### Work instructions
Select each item below whose line contains the string "Search", and copy every such line in full.
** Begin Raw records **
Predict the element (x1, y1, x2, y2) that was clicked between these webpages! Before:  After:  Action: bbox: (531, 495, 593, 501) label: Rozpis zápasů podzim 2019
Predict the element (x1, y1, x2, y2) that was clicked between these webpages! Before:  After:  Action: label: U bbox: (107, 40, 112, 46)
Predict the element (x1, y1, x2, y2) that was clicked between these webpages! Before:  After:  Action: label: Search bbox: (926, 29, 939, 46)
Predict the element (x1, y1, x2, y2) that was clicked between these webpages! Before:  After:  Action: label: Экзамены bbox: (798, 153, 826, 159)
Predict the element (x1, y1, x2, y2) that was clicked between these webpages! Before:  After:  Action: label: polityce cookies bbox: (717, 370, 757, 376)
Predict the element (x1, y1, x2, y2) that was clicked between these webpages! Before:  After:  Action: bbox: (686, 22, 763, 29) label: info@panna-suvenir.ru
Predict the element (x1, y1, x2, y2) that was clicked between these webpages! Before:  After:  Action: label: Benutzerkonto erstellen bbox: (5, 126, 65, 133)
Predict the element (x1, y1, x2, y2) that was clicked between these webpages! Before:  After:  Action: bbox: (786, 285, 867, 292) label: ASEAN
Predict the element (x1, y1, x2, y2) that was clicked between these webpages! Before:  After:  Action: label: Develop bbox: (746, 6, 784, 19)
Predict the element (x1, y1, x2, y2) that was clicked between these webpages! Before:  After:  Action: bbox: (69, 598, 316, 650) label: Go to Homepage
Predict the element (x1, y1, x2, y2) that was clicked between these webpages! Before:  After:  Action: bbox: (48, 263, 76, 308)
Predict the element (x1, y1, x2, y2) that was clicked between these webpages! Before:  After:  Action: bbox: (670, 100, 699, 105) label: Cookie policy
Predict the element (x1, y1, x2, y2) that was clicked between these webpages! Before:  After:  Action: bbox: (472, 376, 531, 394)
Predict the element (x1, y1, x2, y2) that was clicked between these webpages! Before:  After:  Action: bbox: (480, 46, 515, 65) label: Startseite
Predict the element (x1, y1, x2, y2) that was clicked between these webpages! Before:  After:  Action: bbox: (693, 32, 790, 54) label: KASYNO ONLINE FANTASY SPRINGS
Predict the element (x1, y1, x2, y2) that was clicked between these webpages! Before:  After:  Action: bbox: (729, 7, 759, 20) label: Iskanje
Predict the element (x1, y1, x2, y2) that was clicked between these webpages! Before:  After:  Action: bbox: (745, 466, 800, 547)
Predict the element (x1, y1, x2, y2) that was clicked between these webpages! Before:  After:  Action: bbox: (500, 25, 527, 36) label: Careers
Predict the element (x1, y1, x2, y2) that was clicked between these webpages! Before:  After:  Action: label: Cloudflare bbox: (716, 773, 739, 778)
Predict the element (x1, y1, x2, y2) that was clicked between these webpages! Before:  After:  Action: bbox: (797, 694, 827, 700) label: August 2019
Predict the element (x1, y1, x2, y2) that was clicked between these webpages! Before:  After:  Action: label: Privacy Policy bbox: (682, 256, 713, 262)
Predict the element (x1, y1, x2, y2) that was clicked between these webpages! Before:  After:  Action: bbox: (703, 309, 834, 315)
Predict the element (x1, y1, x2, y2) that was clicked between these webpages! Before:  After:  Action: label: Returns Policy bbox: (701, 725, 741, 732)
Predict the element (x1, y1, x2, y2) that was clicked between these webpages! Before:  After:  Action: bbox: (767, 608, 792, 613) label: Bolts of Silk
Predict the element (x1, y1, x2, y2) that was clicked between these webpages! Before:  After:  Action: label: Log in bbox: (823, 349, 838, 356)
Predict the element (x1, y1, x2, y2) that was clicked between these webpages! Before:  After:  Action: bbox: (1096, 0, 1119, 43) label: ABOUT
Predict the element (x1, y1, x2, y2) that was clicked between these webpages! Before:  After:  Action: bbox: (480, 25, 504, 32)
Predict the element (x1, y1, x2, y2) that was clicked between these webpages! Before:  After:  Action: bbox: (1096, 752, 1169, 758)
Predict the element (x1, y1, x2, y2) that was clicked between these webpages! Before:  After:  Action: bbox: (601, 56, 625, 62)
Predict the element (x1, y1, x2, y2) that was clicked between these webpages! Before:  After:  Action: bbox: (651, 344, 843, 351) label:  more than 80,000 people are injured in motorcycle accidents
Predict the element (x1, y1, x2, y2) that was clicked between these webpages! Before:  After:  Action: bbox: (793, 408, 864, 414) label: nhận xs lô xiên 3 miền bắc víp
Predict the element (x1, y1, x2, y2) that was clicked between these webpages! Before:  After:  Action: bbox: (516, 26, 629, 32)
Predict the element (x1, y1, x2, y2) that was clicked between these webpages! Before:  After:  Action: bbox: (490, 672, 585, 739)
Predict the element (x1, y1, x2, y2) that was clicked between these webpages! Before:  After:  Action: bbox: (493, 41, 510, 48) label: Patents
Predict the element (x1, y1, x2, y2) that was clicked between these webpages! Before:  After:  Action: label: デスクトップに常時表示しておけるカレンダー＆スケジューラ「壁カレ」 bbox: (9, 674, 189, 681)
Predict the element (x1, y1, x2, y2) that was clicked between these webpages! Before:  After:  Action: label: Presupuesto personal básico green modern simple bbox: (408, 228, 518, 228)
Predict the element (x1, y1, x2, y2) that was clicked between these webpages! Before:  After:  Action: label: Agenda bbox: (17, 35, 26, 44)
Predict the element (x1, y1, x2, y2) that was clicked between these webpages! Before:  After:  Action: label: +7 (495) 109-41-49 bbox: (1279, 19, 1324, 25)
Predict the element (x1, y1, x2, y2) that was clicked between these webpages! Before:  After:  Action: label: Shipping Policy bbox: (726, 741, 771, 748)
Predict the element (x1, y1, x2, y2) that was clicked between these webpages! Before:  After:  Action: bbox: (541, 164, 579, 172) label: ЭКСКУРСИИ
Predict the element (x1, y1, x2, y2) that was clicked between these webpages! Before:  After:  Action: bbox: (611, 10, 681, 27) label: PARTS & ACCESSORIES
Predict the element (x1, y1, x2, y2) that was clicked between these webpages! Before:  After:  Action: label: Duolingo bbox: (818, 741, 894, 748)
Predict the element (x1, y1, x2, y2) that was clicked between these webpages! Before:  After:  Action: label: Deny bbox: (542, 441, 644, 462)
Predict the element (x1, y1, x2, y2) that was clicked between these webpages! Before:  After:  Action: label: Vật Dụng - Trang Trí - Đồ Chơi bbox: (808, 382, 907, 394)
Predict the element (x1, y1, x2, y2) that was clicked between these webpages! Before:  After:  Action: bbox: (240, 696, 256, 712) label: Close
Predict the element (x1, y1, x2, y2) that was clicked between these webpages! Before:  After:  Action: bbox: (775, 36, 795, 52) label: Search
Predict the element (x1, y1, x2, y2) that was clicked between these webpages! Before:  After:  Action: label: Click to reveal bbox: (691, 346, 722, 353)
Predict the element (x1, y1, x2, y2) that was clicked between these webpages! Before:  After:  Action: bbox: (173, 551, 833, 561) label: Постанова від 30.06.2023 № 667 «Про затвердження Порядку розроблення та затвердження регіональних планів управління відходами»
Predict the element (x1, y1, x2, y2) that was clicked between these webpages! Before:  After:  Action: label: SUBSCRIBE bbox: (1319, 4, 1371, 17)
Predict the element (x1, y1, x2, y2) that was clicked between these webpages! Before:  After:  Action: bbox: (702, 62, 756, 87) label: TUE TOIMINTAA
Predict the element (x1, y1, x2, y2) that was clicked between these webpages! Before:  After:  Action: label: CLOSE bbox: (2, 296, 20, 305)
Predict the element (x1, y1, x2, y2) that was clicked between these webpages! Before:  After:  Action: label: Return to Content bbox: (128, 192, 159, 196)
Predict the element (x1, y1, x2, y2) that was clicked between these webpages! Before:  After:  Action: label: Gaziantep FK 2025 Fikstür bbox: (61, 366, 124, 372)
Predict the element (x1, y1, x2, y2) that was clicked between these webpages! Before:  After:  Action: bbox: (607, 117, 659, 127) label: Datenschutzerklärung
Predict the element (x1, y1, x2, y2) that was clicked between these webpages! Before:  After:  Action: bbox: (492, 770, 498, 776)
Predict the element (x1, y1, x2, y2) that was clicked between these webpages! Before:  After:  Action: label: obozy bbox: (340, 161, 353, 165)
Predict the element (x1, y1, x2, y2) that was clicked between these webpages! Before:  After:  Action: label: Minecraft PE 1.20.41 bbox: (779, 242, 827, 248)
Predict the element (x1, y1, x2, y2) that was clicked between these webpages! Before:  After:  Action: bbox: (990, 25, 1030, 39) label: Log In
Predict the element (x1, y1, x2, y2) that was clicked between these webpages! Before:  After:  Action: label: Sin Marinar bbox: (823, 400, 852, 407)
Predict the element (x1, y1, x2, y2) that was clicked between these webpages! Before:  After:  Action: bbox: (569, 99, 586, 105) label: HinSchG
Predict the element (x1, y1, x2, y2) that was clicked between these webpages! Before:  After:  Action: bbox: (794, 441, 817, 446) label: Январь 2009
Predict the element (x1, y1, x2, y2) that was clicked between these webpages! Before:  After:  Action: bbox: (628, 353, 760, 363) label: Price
** End Raw records **
### The answer
Predict the element (x1, y1, x2, y2) that was clicked between these webpages! Before:  After:  Action: label: Search bbox: (926, 29, 939, 46)
Predict the element (x1, y1, x2, y2) that was clicked between these webpages! Before:  After:  Action: bbox: (775, 36, 795, 52) label: Search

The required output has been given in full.